Cheez Doodles are a cheese puff produced by Wise Foods. Originally developed and manufactured in 1964 by King Kone Corp. of the Bronx, New York, it became the prevalent cheese puff snack on the East Coast.

Description 
Cheez Doodles are a cheese-flavored baked cheese puff made of extruded cornmeal and are similar to Frito-Lay's Cheetos and Herr Foods Cheese Curls. The snack was created by Morrie Yohai and is produced by Pennsylvania-based snack foods producer Wise Foods.

History 
Originally developed and manufactured by King Kone Corp. of the Bronx, Cheez Doodles were developed by the company's owner and operator, Morrie Yohai (1920–2010). King Kone had been founded in the 1920s and manufactured ice cream cones, cheese crackers, popcorn, and Melba toast. In the early 1960s, the company had a machine which could be used to produce three-inch lengths of extruded cornmeal. These were then baked with orange cheddar cheese powder and other flavorings to produce a new snack food. According to Yohai, the name "Cheez Doodles" came to him while he and other employees were sitting around a table sampling alternatives for the cheese flavoring of the new snack.
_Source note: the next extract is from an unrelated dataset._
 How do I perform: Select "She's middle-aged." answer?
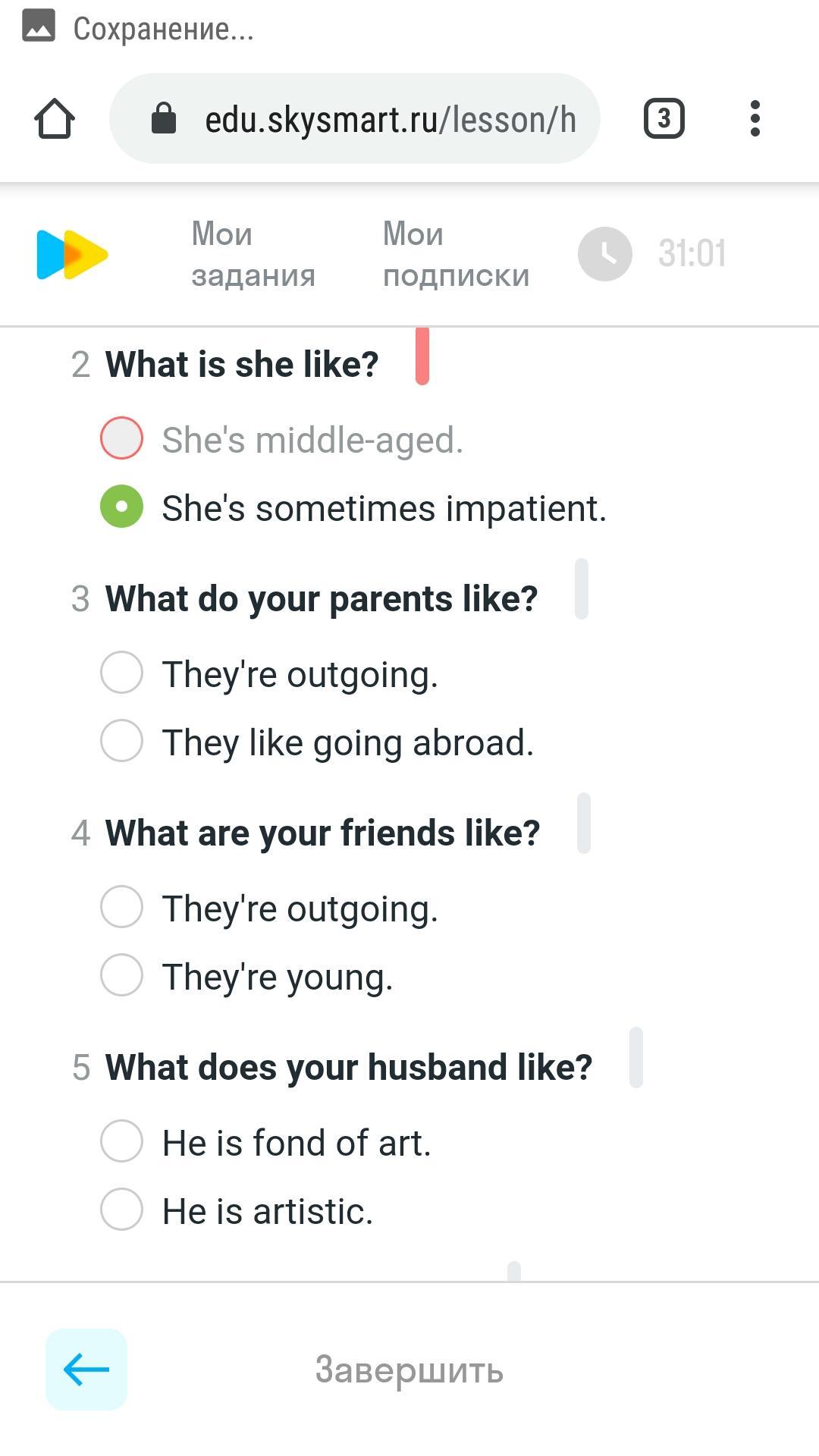pyautogui.click(x=122, y=438)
In the mid-1960s, the company (by then known as Old London Foods) was acquired by Borden and assigned to its Wise potato chip division. In 1997, KKR & Co. acquired a majority interest in Borden; in 2002, Palladium Equity Partners purchased Wise Foods.
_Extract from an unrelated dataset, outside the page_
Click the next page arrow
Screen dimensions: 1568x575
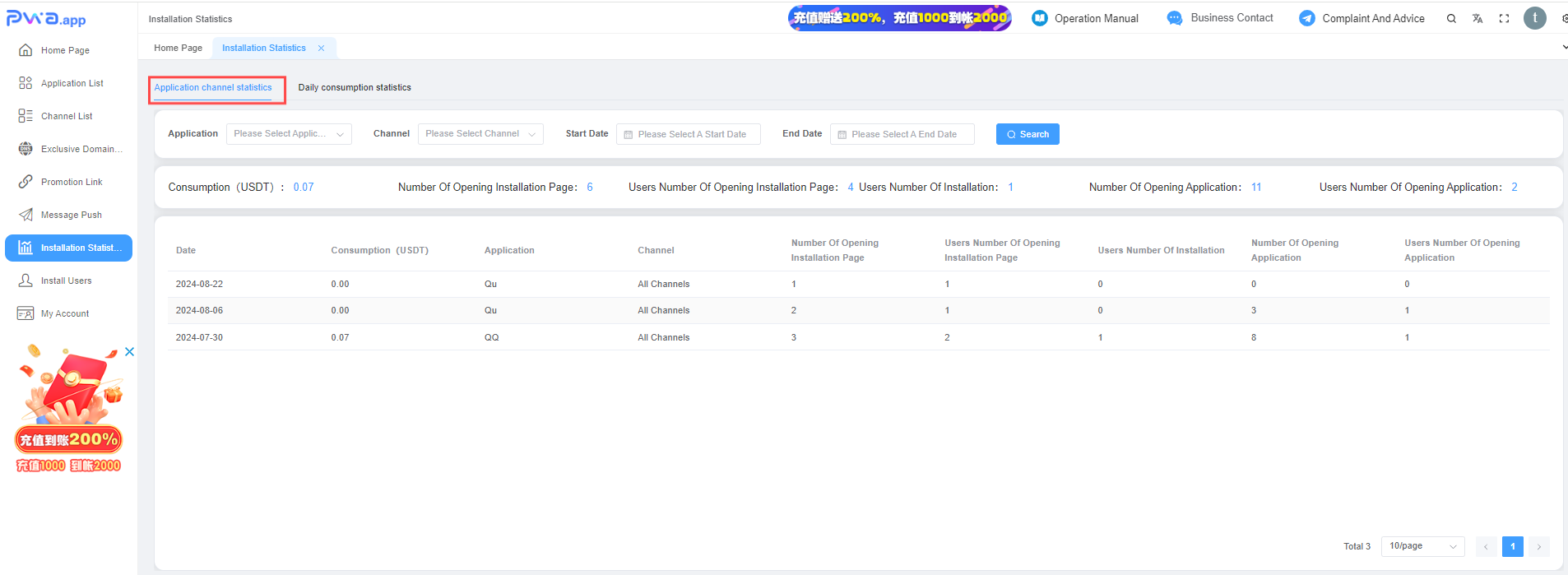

Today, Wise Foods is owned by Arca Continental, the second-largest Coca-Cola bottler in Central and North America, who bought Wise in 2012. Cheez Doodles remain one of the strongest brands marketed by Wise with 15 million pounds of the product produced in 2010.

Varieties 

Cheez Doodles are produced in many varieties. Varieties available  were:
 Cheez Doodles Baked Puffs – original variety
 Cheez Doodles Baked Puffs White Cheddar – white cheddar puffed rather than yellow cheddar
 Cheez Doodles Baked Puffs Hot & Honey – honey and cheddar flavored
 Cheez Doodles Baked Puffs Honey BBQ – honey barbecue sauce flavored
 Cheez Doodles Baked Puffs Extra Cheesy – additional yellow cheddar cheese flavoring
 Cheez Doodles Extra Crunchy – hard, crunchy fried variety
 Cheez Doodles Baked Puffed Balls – spherical puff variety
 Cheez Doodles Baked Puffed Balls Jalapeño Poppers – spherical puffs with yellow cheddar with jalapeño flavoring

Formerly available varieties included:
 Croc-o-Doodles – crocodile-shaped puffed snacks
 Cheez Doodles Crunchy – hard, crunchy fried variety
 Cheez Doodles Crunchy, Reduced Fat – lower fat version of the hard, crunchy variety
 Cheez Doodle-O's – circle-shaped hard, crunchy snacks

In popular culture 
In the comic strip Big Nate, Cheez Doodles are protagonist Nate Wright's favorite snack food.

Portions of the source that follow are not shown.